• Exercise details: Pictures should be excluded; otherwise, copy every entry exactly.

• • •

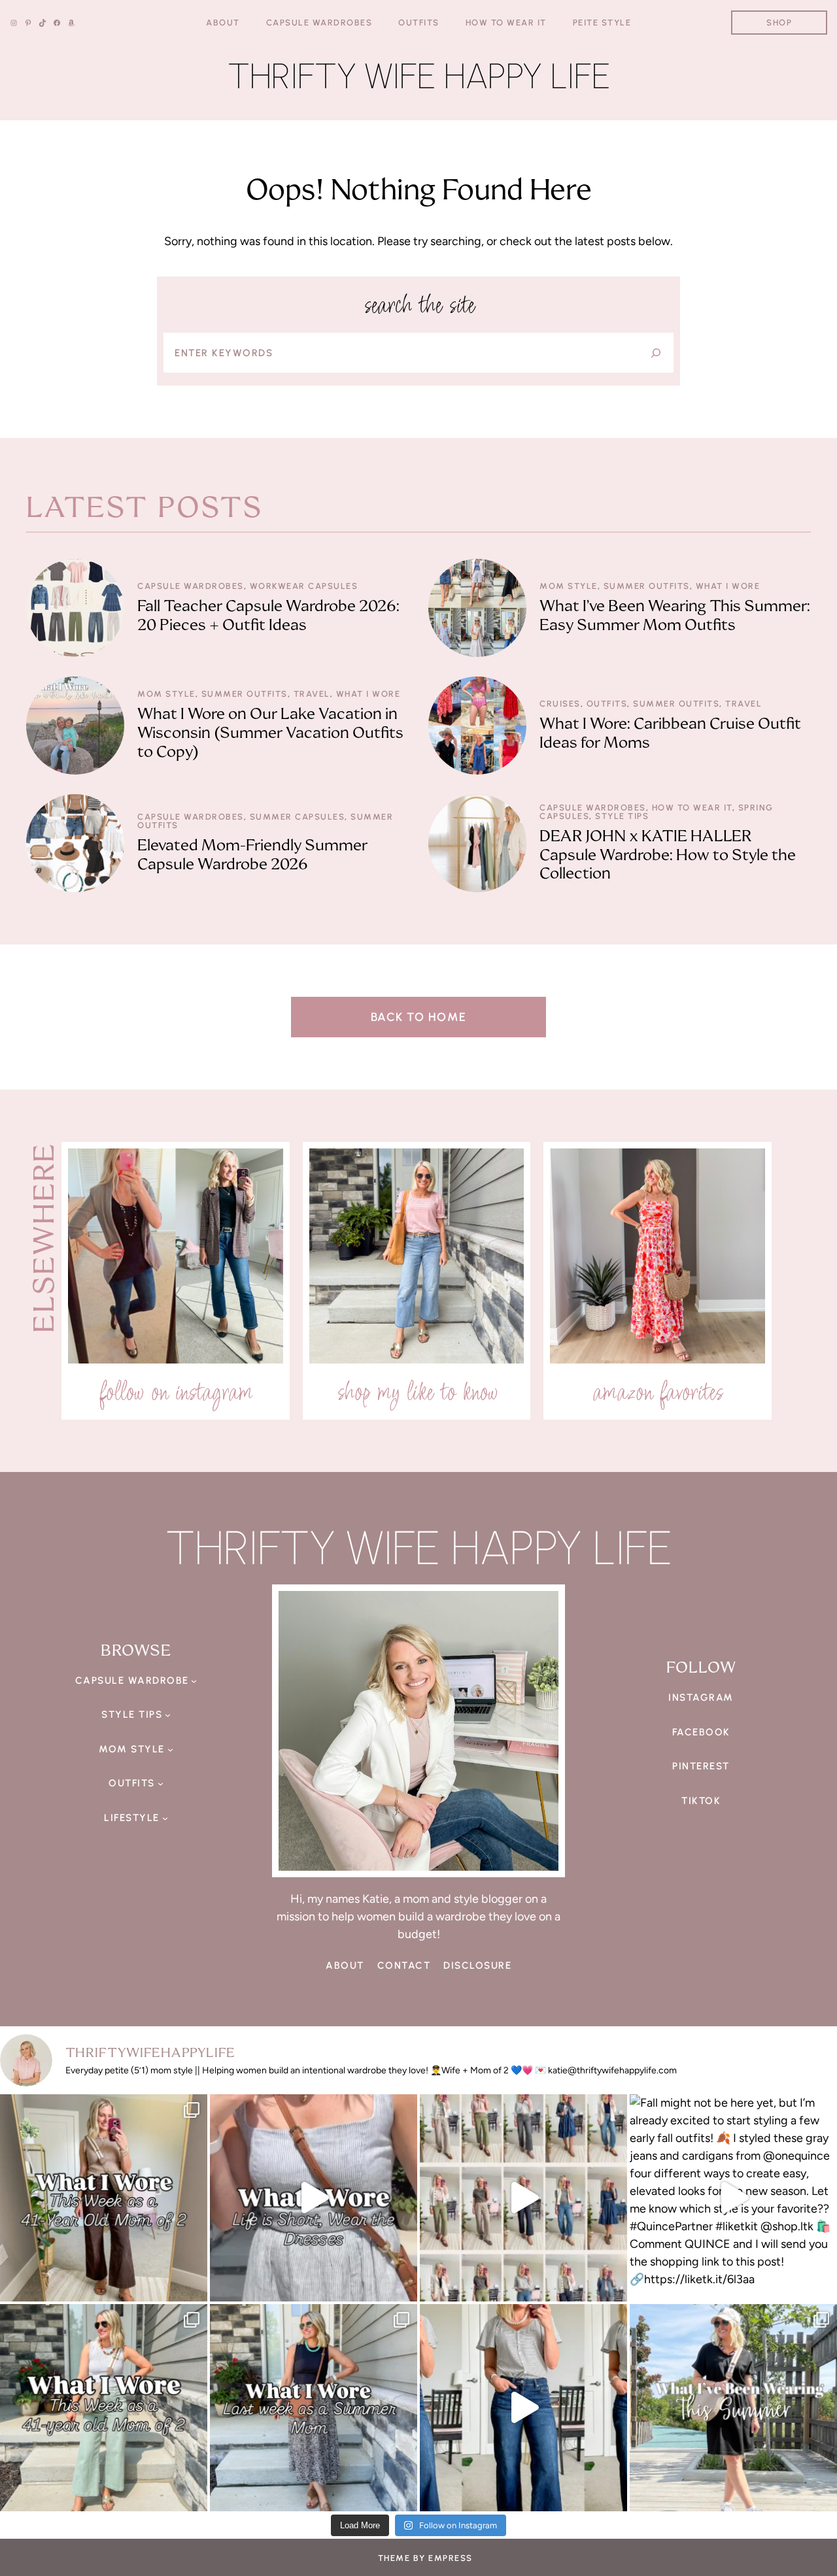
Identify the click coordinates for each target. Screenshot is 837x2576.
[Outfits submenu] (160, 1783)
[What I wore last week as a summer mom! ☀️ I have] (313, 2407)
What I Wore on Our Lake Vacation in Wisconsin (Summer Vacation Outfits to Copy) (270, 733)
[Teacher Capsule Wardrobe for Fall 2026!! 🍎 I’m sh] (523, 2197)
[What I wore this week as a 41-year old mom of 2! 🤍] (103, 2197)
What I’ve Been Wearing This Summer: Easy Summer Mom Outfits (674, 616)
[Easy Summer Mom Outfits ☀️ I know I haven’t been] (733, 2407)
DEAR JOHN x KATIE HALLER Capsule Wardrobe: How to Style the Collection (667, 855)
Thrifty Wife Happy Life (419, 76)
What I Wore (728, 586)
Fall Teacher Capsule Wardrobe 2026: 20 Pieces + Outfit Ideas (268, 616)
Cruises (560, 704)
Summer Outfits (647, 586)
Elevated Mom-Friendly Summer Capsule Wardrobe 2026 (252, 855)
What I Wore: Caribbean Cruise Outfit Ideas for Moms (670, 733)
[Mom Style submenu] (170, 1749)
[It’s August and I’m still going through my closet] (313, 2197)
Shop (779, 22)
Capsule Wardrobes (190, 586)
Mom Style (568, 586)
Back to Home (419, 1017)
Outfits (607, 704)
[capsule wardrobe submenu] (194, 1681)
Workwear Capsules (304, 586)
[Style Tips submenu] (168, 1715)
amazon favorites (657, 1391)
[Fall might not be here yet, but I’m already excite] (733, 2197)
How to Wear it (692, 807)
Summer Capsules (297, 817)
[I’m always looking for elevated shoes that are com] (523, 2407)
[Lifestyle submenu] (165, 1818)
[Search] (656, 353)
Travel (312, 694)
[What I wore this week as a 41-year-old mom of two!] (103, 2407)
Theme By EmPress (425, 2558)
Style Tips (622, 816)
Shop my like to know (417, 1391)
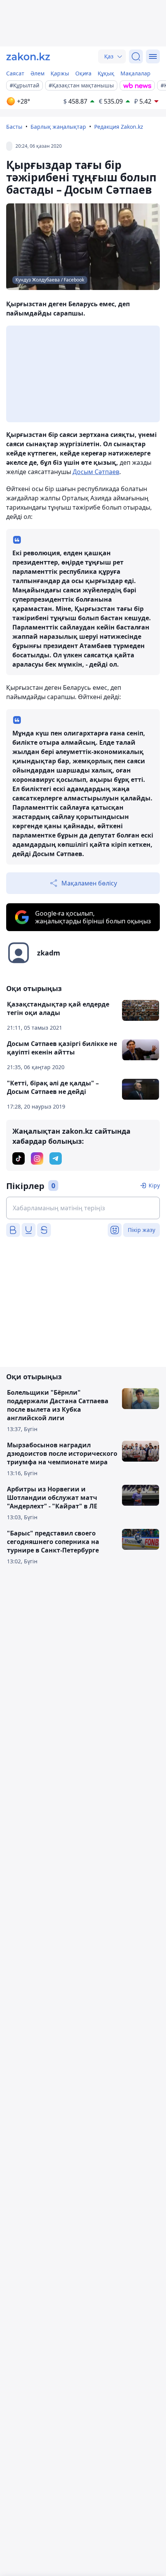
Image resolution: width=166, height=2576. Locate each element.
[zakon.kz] (28, 56)
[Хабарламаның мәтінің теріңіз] (83, 1208)
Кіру (154, 1185)
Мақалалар (135, 73)
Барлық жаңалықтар (58, 126)
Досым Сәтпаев (96, 471)
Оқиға (83, 73)
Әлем (37, 73)
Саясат (15, 73)
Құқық (106, 73)
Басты (14, 126)
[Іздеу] (136, 56)
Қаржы (60, 73)
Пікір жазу (141, 1229)
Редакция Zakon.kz (118, 126)
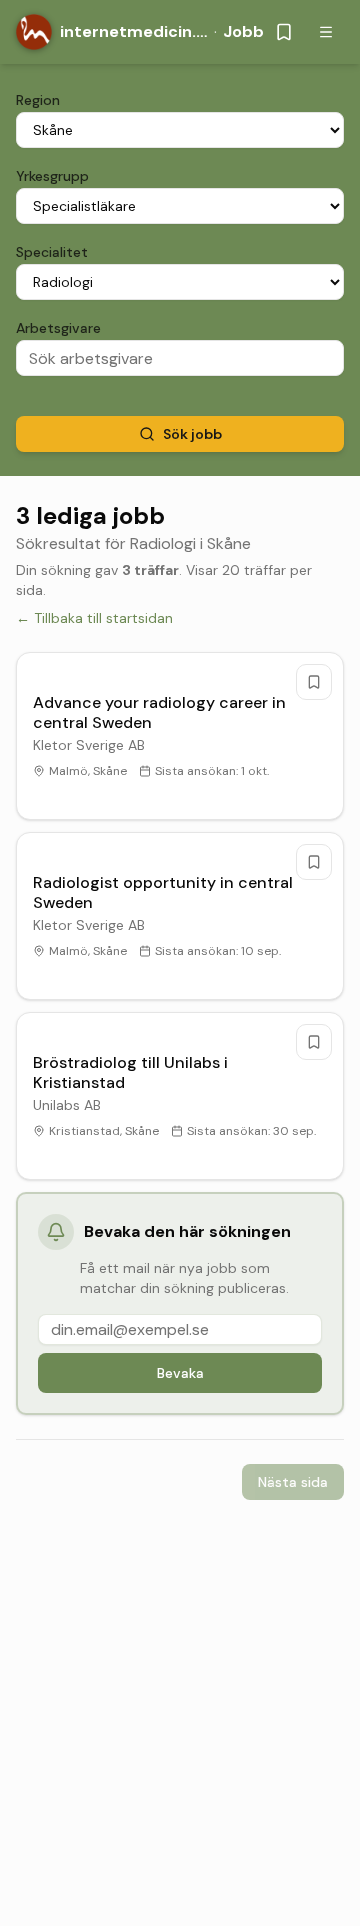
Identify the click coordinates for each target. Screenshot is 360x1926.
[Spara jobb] (314, 682)
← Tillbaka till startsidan (94, 618)
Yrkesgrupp (52, 176)
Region (38, 100)
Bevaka (180, 1373)
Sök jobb (192, 434)
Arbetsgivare (58, 328)
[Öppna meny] (326, 32)
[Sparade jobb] (284, 32)
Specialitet (52, 252)
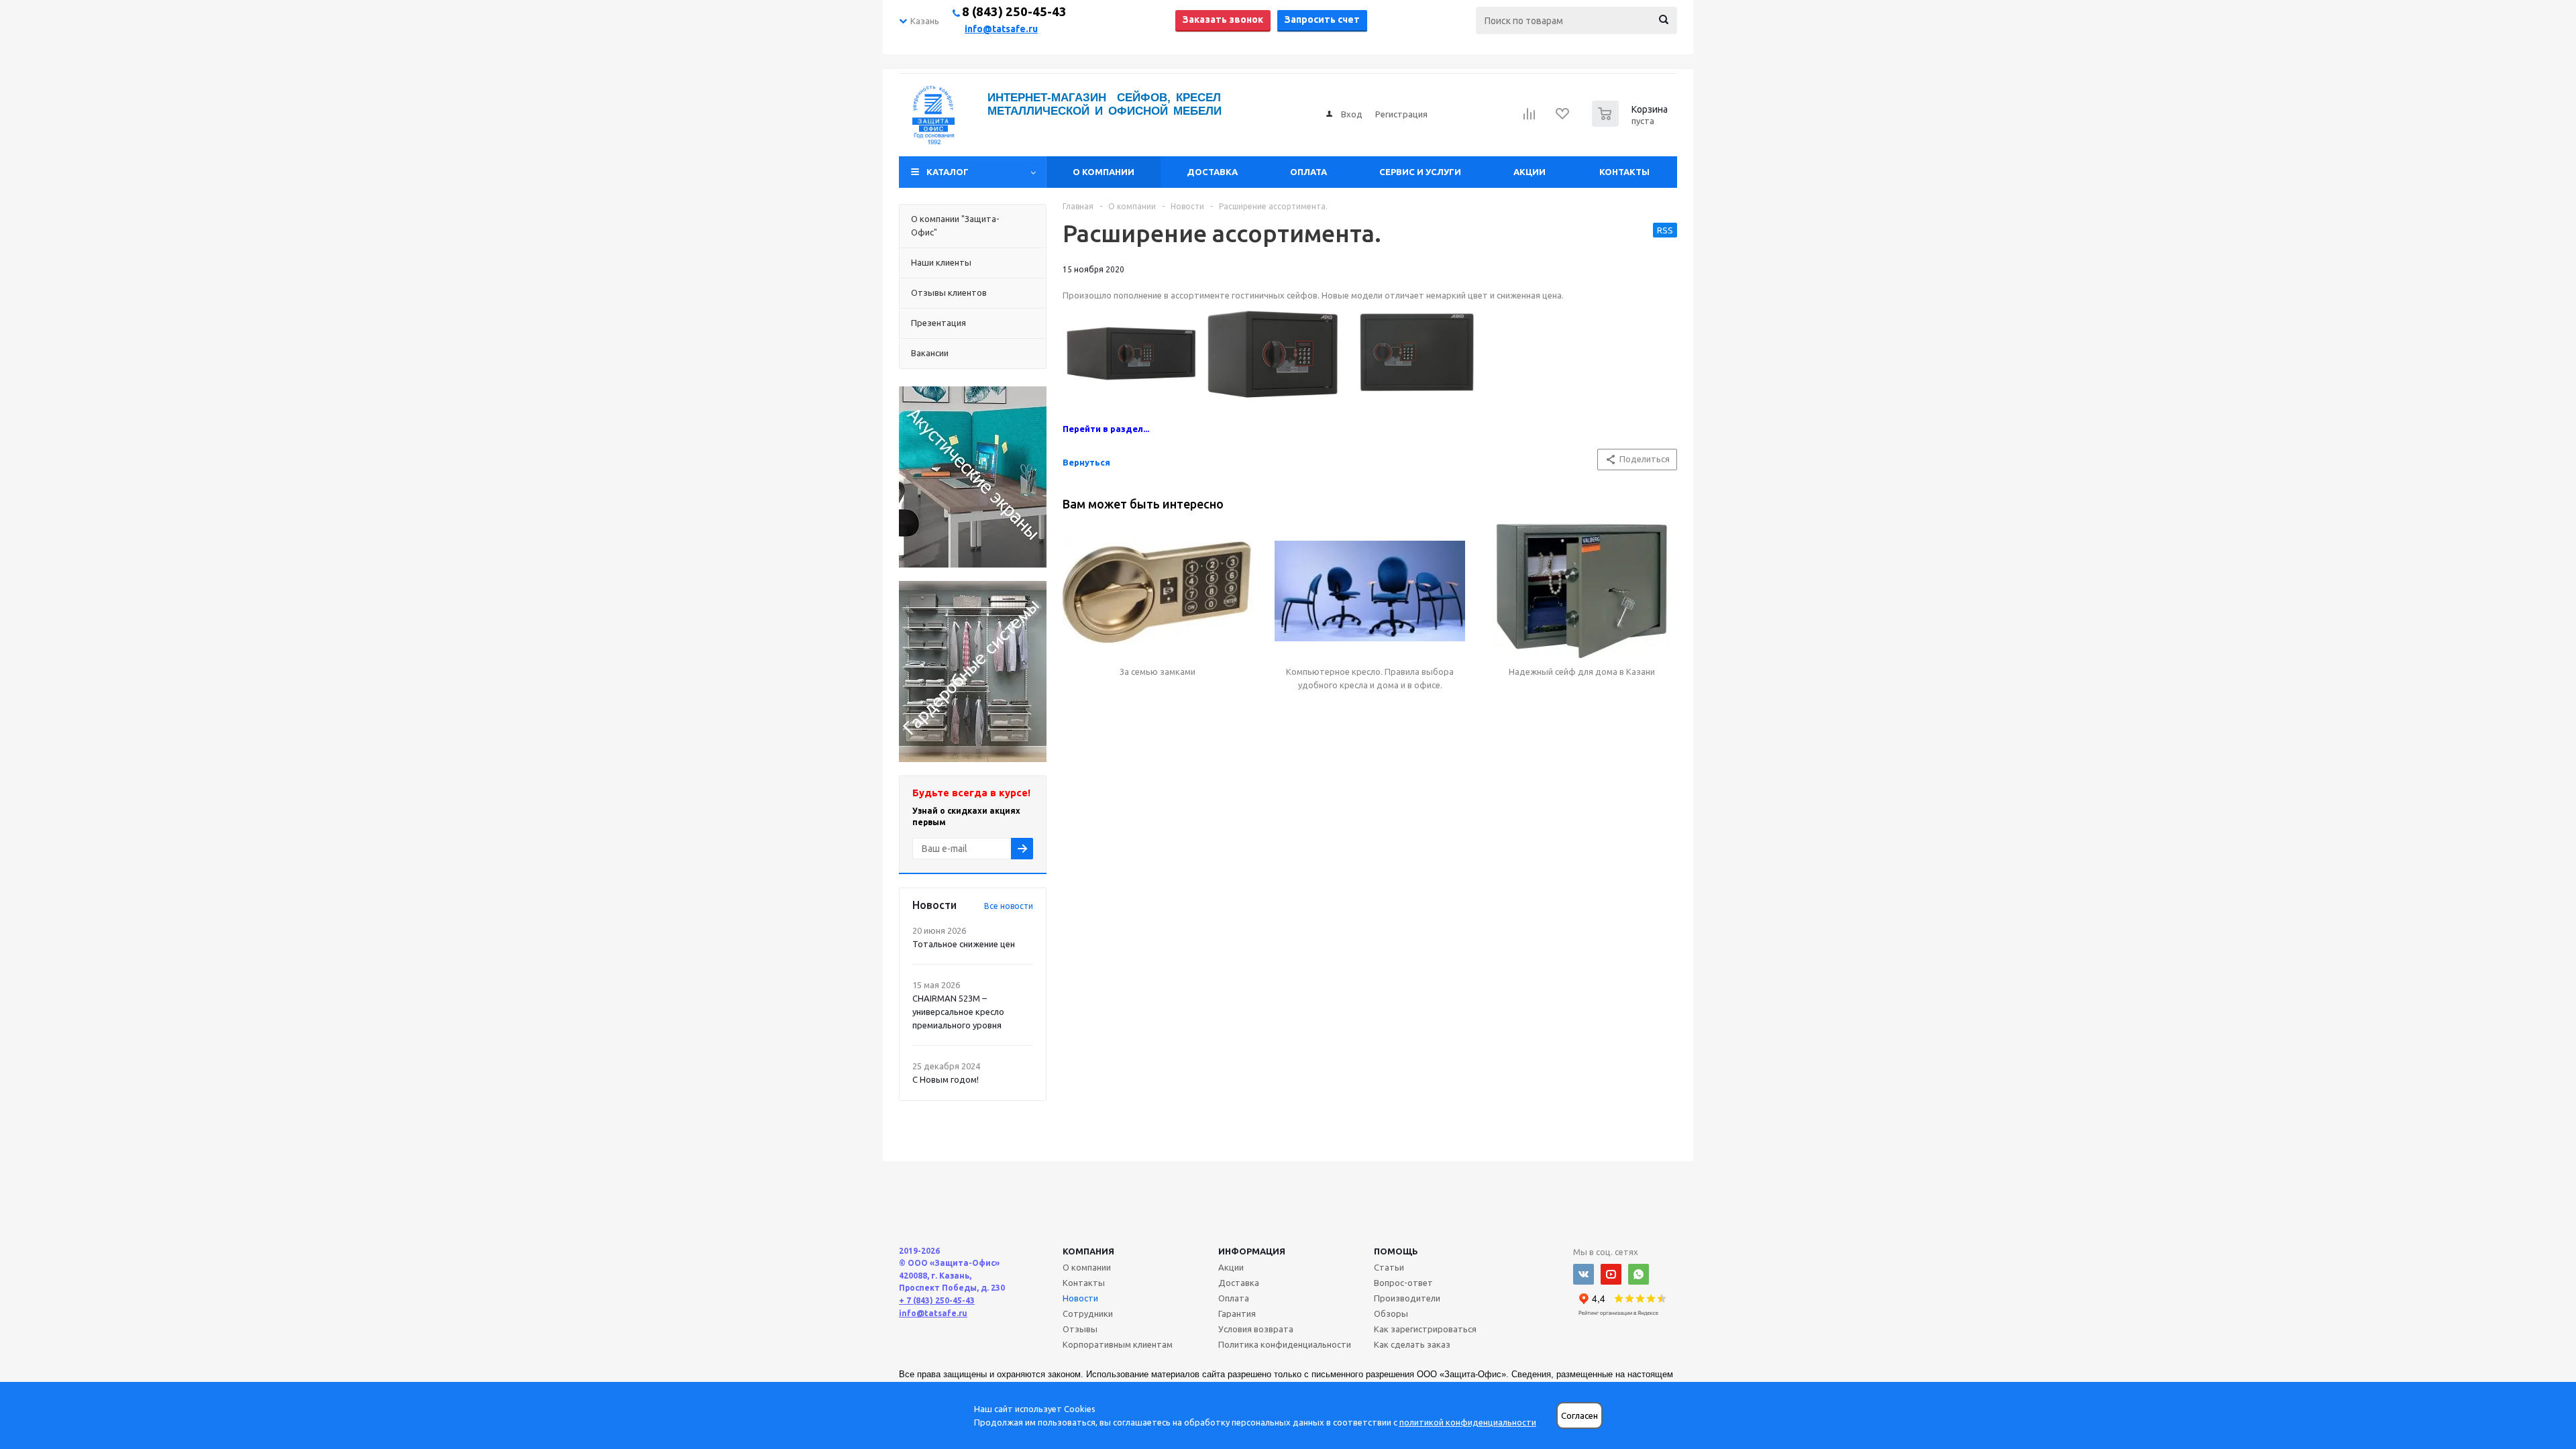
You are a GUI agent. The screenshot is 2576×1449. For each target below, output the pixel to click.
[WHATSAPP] (1638, 1274)
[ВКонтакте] (1583, 1274)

• • •

• Task result:
Identify the click coordinates for each target. Screenshot is 837x2576.
[Outfits submenu] (160, 1783)
[What I wore last week as a summer mom! ☀️ I have] (313, 2407)
What I Wore on Our Lake Vacation in Wisconsin (Summer Vacation Outfits to Copy) (270, 733)
[Teacher Capsule Wardrobe for Fall 2026!! 🍎 I’m sh] (523, 2197)
[What I wore this week as a 41-year old mom of 2! 🤍] (103, 2197)
What I’ve Been Wearing This Summer: Easy Summer Mom Outfits (674, 616)
[Easy Summer Mom Outfits ☀️ I know I haven’t been] (733, 2407)
DEAR JOHN x KATIE HALLER Capsule Wardrobe: How to Style the Collection (667, 855)
Thrifty Wife Happy Life (419, 76)
What I Wore (728, 586)
Fall Teacher Capsule Wardrobe 2026: 20 Pieces + Outfit Ideas (268, 616)
Cruises (560, 704)
Summer Outfits (647, 586)
Elevated Mom-Friendly Summer Capsule Wardrobe 2026 (252, 855)
What I Wore: Caribbean Cruise Outfit Ideas for Moms (670, 733)
[Mom Style submenu] (170, 1749)
[It’s August and I’m still going through my closet] (313, 2197)
Shop (779, 22)
Capsule Wardrobes (190, 586)
Mom Style (568, 586)
Back to Home (419, 1017)
Outfits (607, 704)
[capsule wardrobe submenu] (194, 1681)
Workwear Capsules (304, 586)
[Style Tips submenu] (168, 1715)
amazon favorites (657, 1391)
[Fall might not be here yet, but I’m already excite] (733, 2197)
How to Wear it (692, 807)
Summer Capsules (297, 817)
[I’m always looking for elevated shoes that are com] (523, 2407)
[Lifestyle submenu] (165, 1818)
[Search] (656, 353)
Travel (312, 694)
[What I wore this week as a 41-year-old mom of two!] (103, 2407)
Theme By EmPress (425, 2558)
Style Tips (622, 816)
Shop my like to know (417, 1391)
Image resolution: width=166, height=2576. Locate each element.
[zakon.kz] (28, 56)
[Хабарламаның мәтінің теріңіз] (83, 1208)
Кіру (154, 1185)
Мақалалар (135, 73)
Барлық жаңалықтар (58, 126)
Досым Сәтпаев (96, 471)
Оқиға (83, 73)
Әлем (37, 73)
Саясат (15, 73)
Құқық (106, 73)
Басты (14, 126)
[Іздеу] (136, 56)
Қаржы (60, 73)
Пікір жазу (141, 1229)
Редакция Zakon.kz (118, 126)
Identify the click coordinates for each target. Screenshot is 360x1926.
[Spara jobb] (314, 682)
← Tillbaka till startsidan (94, 618)
Yrkesgrupp (52, 176)
Region (38, 100)
Bevaka (180, 1373)
Sök jobb (192, 434)
Arbetsgivare (58, 328)
[Öppna meny] (326, 32)
[Sparade jobb] (284, 32)
Specialitet (52, 252)
You are a GUI agent. The screenshot is 2576×1449. For each target below, output the pixel to click.
[WHATSAPP] (1638, 1274)
[ВКонтакте] (1583, 1274)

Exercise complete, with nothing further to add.